Sara Malkani. “Burka: the other view.” Dawn.com. February 16th, 2010: “I am a Muslim woman and I do not wear the burka or the headscarf. The constant reference in liberal media to those women who choose to wear it has made it increasingly difficult for countless Muslim women such as myself to express our discomfort with it.
The reality is that many women have reason to dislike the garment even when they do not harbour any Islamophobic sentiments.

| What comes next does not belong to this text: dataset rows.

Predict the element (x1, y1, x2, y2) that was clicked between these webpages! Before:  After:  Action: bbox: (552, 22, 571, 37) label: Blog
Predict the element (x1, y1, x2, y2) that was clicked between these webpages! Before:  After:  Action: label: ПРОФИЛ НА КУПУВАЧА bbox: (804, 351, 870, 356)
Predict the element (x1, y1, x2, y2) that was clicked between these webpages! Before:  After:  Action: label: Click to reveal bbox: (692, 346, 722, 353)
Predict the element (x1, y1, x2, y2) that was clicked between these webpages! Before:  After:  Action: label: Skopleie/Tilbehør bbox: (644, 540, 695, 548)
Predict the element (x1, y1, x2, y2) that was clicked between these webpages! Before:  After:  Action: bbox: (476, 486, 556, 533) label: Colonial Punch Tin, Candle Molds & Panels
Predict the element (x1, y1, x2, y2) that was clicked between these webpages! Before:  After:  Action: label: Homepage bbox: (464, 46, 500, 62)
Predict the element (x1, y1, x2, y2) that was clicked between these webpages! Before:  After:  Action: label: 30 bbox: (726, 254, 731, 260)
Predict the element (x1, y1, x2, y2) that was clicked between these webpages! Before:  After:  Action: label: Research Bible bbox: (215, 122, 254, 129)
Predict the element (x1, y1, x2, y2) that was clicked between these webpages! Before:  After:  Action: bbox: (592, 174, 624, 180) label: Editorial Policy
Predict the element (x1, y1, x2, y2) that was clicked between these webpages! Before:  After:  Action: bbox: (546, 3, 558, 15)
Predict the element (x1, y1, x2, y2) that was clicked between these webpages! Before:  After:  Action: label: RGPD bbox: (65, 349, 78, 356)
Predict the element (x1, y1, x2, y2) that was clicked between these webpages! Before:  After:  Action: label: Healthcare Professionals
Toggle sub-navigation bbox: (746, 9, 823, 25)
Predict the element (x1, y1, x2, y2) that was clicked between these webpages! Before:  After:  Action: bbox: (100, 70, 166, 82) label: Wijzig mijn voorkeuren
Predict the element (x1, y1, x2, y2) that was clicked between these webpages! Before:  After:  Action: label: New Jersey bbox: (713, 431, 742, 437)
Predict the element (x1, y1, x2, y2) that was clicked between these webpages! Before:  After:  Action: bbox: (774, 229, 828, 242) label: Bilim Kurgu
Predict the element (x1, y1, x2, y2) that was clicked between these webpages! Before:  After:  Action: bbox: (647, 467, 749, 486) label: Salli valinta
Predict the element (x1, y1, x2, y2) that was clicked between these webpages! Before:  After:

The fact is that the burka is often imposed on women by hardliners — in parts of the Middle East, state authorities force women to wear it in all public places.
[…] France’s secretary of state for urban affairs, Fadela Amara, a Muslim woman of Algerian descent, has strongly supported the ban in France.
Amara, a prominent women’s rights activist in France is the former leader of a feminist organisation that defends rights of women living in low-income urban communities in France, many of whom are Muslim immigrants becoming increasingly vulnerable to the pressures of Islamic fundamentalism in their communities.
A Canadian-based grassroots organisation, the Muslim Canadian Congress, has also approved of the initiative in France against the veil.
The body argues that the garment ‘has no place either in Canada, France or any other place in the 21st century.’ The positive reaction of many Muslims to the proposed burka ban in France is evidence of conflicting Muslim attitudes towards it.”